Mad/Sad/Glad works by legitimising emotional expression. The column labels give people permission to say how work is actually feeling, not just what happened. "I felt undermined when the scope changed without the team being consulted" is a Mad card that would never appear in an SSC session — it's not a Start or a Stop, it's a feeling that needs to be acknowledged before it can be addressed.

This makes Mad/Sad/Glad uniquely valuable for teams experiencing:

  • A difficult sprint — production incident, deadline pressure, team conflict
  • Growing frustration that hasn't been explicitly named
  • A change in team dynamics — new members, new manager, reorg
  • Low morale that's showing up indirectly in velocity or quality metrics

The limitation of Mad/Sad/Glad is that it doesn't naturally produce action items. The cards describe how people feel, not what should change. A skilled facilitator can bridge this — "given that three people felt this way about X, what's one thing we could do differently next sprint?" — but it requires more active facilitation than SSC.
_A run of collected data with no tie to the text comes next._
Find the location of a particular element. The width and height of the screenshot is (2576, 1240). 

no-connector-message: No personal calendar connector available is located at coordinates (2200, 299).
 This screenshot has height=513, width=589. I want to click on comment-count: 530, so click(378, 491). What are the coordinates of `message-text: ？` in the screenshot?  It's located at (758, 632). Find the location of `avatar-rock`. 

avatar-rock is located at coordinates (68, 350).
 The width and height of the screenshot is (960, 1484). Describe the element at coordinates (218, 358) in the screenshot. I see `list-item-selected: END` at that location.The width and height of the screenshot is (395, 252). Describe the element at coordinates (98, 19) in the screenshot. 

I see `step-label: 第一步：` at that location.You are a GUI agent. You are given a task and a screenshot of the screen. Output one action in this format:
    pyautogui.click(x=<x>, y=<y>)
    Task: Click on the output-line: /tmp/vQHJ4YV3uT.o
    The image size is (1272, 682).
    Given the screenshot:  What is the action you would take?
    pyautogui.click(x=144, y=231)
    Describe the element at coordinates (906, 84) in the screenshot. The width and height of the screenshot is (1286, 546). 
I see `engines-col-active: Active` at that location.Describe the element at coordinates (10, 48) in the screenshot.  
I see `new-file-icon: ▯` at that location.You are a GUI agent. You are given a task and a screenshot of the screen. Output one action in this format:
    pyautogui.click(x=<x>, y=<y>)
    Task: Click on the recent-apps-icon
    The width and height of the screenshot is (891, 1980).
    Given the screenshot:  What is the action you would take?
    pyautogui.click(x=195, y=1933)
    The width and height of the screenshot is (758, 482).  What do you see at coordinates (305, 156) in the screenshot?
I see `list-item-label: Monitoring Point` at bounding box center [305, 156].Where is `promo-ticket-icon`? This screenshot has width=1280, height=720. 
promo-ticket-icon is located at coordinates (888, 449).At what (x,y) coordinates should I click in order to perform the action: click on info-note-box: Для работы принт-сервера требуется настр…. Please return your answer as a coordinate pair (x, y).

The Pattern That Emerges Over Time

Teams that rotate between SSC and Mad/Sad/Glad (and other formats) over time tend to find that the two serve complementary needs. When the team is functioning well and needs process improvement, SSC is efficient and produces good action items. When there's an emotional undercurrent, Mad/Sad/Glad surfaces it before it becomes a bigger problem.

A good heuristic: if three or more people seem disengaged or frustrated, run Mad/Sad/Glad. If the team is energised and the problem is process, run SSC. If you're not sure, run Mad/Sad/Glad — you'll find out quickly whether there's something emotional to address.

Both Are Available in ScrumTool

ScrumTool has both formats (plus 4Ls, DAKI, Sailboat, and custom templates) built into the template selector. You pick the format when creating the board — it takes five seconds, and the columns are configured automatically. There's no friction in switching formats between sprints, which is exactly the right default.

The AI summary generated at board close also adapts to the format — it reads the emotional content of Mad/Sad/Glad cards and the action-oriented content of SSC cards, and reflects both in the themes and sentiment analysis. That persistence across formats is part of why rotating regularly is worth doing.

The Verdict

Neither format wins. Start with Mad/Sad/Glad if you haven't done it in a while — emotional context is almost always worth surfacing. Use SSC when the team is ready to focus on process changes. Rotate. The teams that never change their retro format are the teams that eventually stop getting anything from their retros.